◆ **TASK STATEMENT**:
All that is needed is the line containing "Start Investing (661, 81)" together with each line after it, transcribed exactly to the end of the records.

◆ **DATA EXTRACTS**:

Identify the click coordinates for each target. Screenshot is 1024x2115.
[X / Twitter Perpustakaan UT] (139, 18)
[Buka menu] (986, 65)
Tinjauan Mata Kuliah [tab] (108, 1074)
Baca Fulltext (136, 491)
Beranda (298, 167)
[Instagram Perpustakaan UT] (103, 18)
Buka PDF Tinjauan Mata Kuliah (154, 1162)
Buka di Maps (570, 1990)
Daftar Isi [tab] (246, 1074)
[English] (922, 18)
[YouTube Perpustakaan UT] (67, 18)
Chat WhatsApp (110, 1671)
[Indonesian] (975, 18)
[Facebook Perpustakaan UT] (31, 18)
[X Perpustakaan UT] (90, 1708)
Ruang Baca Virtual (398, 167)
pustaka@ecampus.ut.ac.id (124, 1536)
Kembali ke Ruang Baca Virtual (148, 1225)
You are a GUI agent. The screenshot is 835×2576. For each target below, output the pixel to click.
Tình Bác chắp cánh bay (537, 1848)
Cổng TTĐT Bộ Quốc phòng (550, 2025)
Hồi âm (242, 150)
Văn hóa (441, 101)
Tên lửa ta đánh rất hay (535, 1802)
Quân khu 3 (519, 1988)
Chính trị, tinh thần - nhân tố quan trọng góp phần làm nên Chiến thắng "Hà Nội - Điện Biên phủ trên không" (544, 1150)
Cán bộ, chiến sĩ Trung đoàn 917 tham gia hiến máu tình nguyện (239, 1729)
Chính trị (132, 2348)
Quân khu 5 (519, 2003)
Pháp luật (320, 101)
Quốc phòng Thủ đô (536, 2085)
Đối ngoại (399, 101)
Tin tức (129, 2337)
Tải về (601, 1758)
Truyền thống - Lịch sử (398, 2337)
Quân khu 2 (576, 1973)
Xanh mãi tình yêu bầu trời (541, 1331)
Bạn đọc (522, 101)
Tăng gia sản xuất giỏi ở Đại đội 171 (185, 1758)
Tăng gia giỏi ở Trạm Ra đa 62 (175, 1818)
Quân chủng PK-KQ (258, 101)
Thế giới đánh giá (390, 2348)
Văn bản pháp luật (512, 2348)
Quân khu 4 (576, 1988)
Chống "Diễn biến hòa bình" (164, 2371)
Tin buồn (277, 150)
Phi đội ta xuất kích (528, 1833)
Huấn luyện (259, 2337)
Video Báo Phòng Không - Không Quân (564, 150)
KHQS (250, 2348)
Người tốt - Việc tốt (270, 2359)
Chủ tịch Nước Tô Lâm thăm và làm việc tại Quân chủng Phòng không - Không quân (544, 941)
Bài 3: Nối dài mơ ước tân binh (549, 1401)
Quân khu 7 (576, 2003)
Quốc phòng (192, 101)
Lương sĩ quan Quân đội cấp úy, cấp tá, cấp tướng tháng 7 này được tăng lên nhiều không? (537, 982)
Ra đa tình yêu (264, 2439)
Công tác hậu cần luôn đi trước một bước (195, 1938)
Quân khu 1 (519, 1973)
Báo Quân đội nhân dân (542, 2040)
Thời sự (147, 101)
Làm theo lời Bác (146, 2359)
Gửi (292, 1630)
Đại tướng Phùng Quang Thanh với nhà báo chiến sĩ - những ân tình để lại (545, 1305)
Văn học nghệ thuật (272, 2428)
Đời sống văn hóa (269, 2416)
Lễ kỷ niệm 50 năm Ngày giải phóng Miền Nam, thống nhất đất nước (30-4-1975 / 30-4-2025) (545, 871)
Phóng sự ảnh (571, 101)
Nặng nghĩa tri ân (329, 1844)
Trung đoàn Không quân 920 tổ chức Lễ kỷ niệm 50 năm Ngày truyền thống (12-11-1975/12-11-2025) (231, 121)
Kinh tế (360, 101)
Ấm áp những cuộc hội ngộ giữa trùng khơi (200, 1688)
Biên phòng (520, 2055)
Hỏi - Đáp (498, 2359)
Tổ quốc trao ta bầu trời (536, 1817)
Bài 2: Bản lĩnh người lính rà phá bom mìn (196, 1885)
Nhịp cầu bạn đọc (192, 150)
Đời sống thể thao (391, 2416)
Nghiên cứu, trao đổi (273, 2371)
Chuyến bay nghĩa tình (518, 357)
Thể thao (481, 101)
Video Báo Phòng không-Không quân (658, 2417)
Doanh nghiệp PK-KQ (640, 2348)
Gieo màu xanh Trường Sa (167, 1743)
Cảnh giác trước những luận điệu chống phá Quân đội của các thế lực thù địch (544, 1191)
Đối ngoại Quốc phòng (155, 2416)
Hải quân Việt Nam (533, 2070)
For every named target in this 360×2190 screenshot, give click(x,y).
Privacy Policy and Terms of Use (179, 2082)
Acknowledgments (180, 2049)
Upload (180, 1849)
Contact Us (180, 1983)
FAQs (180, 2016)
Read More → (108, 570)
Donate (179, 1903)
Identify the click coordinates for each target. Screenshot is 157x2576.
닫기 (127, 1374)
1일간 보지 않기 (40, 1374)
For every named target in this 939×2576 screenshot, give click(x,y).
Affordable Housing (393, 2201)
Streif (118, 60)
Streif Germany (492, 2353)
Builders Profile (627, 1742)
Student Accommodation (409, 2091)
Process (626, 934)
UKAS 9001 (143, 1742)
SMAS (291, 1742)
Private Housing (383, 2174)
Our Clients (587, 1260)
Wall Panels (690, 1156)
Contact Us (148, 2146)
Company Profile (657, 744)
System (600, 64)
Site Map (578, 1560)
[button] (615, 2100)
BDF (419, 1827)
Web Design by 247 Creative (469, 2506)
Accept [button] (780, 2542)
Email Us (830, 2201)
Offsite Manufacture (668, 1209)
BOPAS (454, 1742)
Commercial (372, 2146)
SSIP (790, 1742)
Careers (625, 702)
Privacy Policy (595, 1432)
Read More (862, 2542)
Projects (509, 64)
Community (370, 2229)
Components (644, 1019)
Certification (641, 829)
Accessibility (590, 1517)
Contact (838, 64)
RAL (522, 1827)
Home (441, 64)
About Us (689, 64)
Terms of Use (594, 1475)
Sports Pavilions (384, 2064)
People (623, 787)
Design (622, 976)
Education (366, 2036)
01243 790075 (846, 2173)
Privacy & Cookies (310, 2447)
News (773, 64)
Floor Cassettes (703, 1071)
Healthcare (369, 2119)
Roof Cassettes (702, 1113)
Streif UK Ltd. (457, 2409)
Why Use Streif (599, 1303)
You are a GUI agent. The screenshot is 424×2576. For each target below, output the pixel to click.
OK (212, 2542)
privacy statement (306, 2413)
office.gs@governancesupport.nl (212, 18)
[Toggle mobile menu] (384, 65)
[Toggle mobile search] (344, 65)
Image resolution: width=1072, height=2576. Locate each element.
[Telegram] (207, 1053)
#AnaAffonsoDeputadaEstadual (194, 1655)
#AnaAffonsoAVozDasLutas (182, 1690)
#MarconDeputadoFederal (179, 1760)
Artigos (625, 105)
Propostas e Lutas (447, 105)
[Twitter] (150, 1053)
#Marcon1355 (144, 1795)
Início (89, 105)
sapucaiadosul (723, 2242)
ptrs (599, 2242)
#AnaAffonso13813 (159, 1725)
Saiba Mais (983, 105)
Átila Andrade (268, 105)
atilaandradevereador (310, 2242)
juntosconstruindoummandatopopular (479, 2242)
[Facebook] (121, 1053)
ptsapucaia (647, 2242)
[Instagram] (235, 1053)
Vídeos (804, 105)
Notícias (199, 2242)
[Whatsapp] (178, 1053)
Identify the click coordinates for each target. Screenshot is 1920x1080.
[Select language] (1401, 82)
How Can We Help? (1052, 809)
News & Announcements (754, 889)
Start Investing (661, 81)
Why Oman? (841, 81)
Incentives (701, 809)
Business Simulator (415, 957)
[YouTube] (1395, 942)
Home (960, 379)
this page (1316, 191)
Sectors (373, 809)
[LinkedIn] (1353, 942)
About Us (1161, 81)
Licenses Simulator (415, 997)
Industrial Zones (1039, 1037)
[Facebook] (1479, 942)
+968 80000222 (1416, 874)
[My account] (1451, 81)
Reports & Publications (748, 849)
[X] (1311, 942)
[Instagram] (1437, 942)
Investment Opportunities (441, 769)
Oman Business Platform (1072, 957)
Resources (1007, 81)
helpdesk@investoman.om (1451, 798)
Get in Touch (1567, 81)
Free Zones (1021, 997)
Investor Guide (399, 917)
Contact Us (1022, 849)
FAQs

◆ **RESULT**:
Start Investing (661, 81)
Why Oman? (841, 81)
Incentives (701, 809)
Business Simulator (415, 957)
[YouTube] (1395, 942)
Home (960, 379)
this page (1316, 191)
Sectors (373, 809)
[LinkedIn] (1353, 942)
About Us (1161, 81)
Licenses Simulator (415, 997)
Industrial Zones (1039, 1037)
[Facebook] (1479, 942)
+968 80000222 (1416, 874)
[My account] (1451, 81)
Reports & Publications (748, 849)
[X] (1311, 942)
[Instagram] (1437, 942)
Investment Opportunities (441, 769)
Oman Business Platform (1072, 957)
Resources (1007, 81)
helpdesk@investoman.om (1451, 798)
Get in Touch (1567, 81)
Free Zones (1021, 997)
Investor Guide (399, 917)
Contact Us (1022, 849)
FAQs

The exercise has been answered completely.